Traditionally most centralised energy systems are based on fossil fuel (coal, oil, natural gas) power stations and are thus associated with large green-house gases emissions. Distributed generation can mitigate the impact in terms of avoidance of emissions associated with transmission and distribution losses, increasing of thermal efficiencies through cogeneration and trigeneration, and through distributed renewable energy.
Adopting distributed energy systems also reduces the investments required for transmission and distribution infrastructure; the cost for transmission infrastructure can vary between 4% - 15% of the total cost and between 27% - 34% for the distribution infrastructure [5] . Distributed generation can be used as a way to bypass the transmission and distribution networks.
Transmission and distribution costs account for up to 30% of the cost of delivered electricity on average; the lowest cost being attained by industrial clients receiving electricity at high to medium voltages and the highest cost by small customers receiving electricity from the distribution network at lower voltages.

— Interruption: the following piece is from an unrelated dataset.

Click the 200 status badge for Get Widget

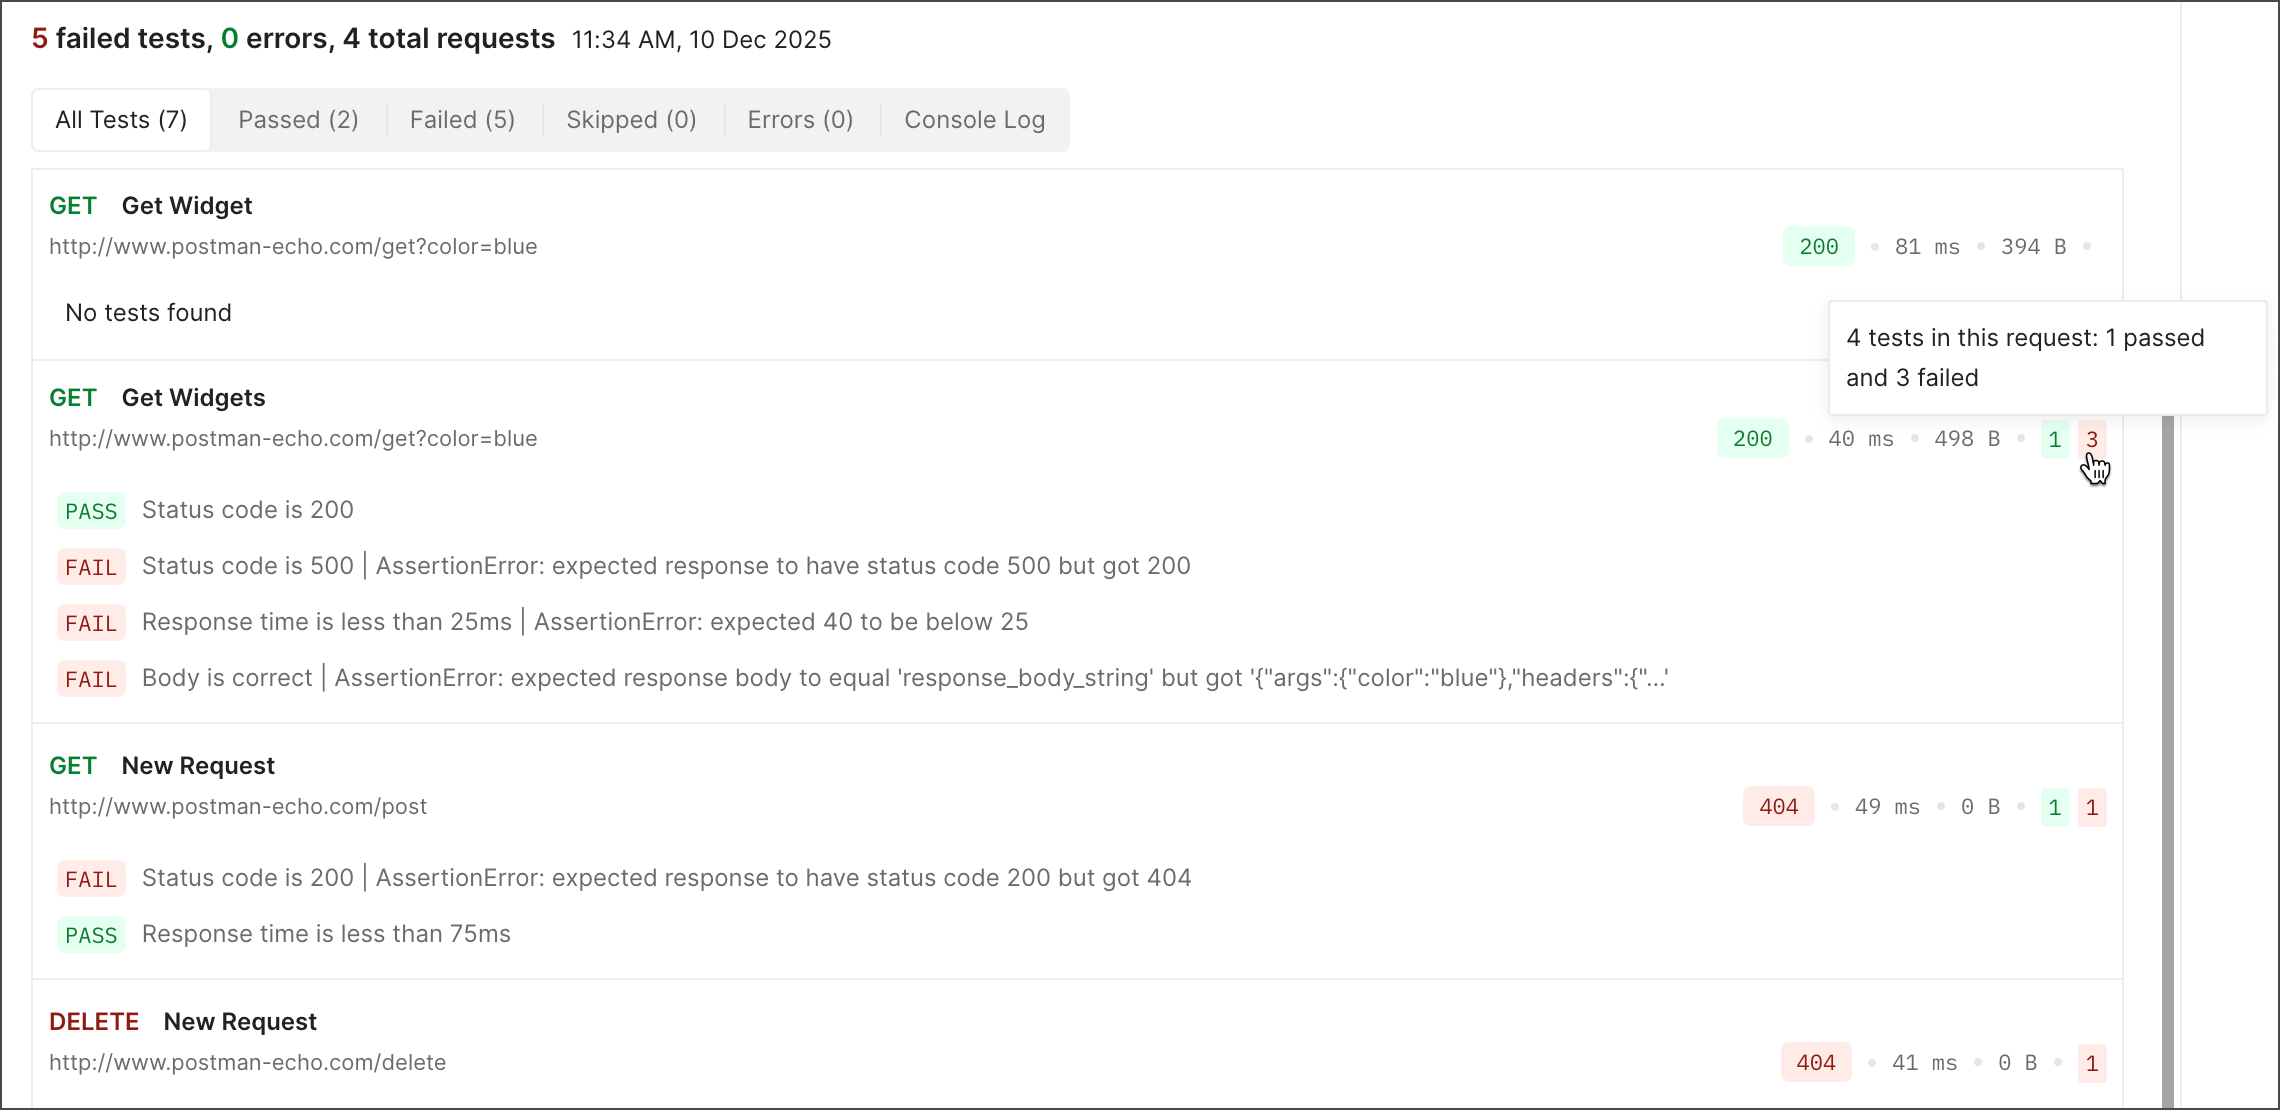click(x=1818, y=247)
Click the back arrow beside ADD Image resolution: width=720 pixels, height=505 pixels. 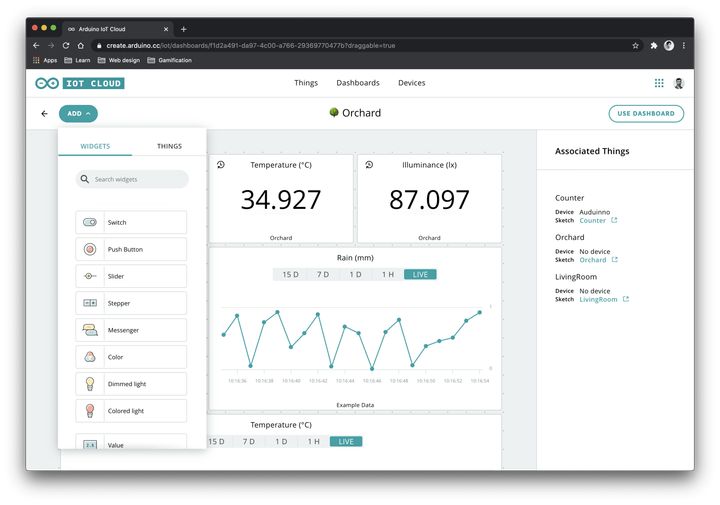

The higher costs for transmission and distribution are mainly a result of losses made up of:
• Line losses: these are energy losses in the transmission and distribution lines mainly due to line heating, the Joule effect, and for very high voltage, corona discharge losses, which are losses due to the ionization of a fluid or gas surrounding a conductor that is electrically charged. The ratio for developing countries is reported to vary between 11.6% and 20.7% [5] .
• Unaccounted for electricity: is attributed to energy theft and distribution loss deviations, as well as errors arising from meter measurements, power flow modelling, and statistical load profiles. Transmission over vast distances is prone to illegal connections as can be seen in the image, in Figure 2, of an
• Conversion losses: these are losses associated with the changing of the characteristics of the power flow to fit the specifications of the network, such as magnetic losses in transformers for stepping up or down of the voltage or in inverters for conversion from alternating current (AC) to direct current (DC) or vice versa; or conversion of the waveform from sinusoidal waveform to a different waveform such as triangular or square wave.
Figure 3 shows electricity generation efficiencies for different technologies. It can clearly be seen that fossil powered power plants have about 40% - 50% conversion efficiencies. These figures can be raised to about 80% - 90% through combined heat and power (CHP), or combined cooling, heat and power (CCHP). Figure 4 shows a schematic representation of a trigeneration plant. Both CHP and CCHP especially on a small to medium size scale are considered distributed energy resources.
Adoption of distributed energy systems promotes deregulation of the electricity market as it entails the involvement of many players; this in turn leads to flexibility
in the market with potential benefits of efficient and reliable delivery, competitive pricing, and employment creation. Deregulation has brought with it the new concept of "prosumer", ―both producer and consumer, whereby consumers can also take on the role of producers.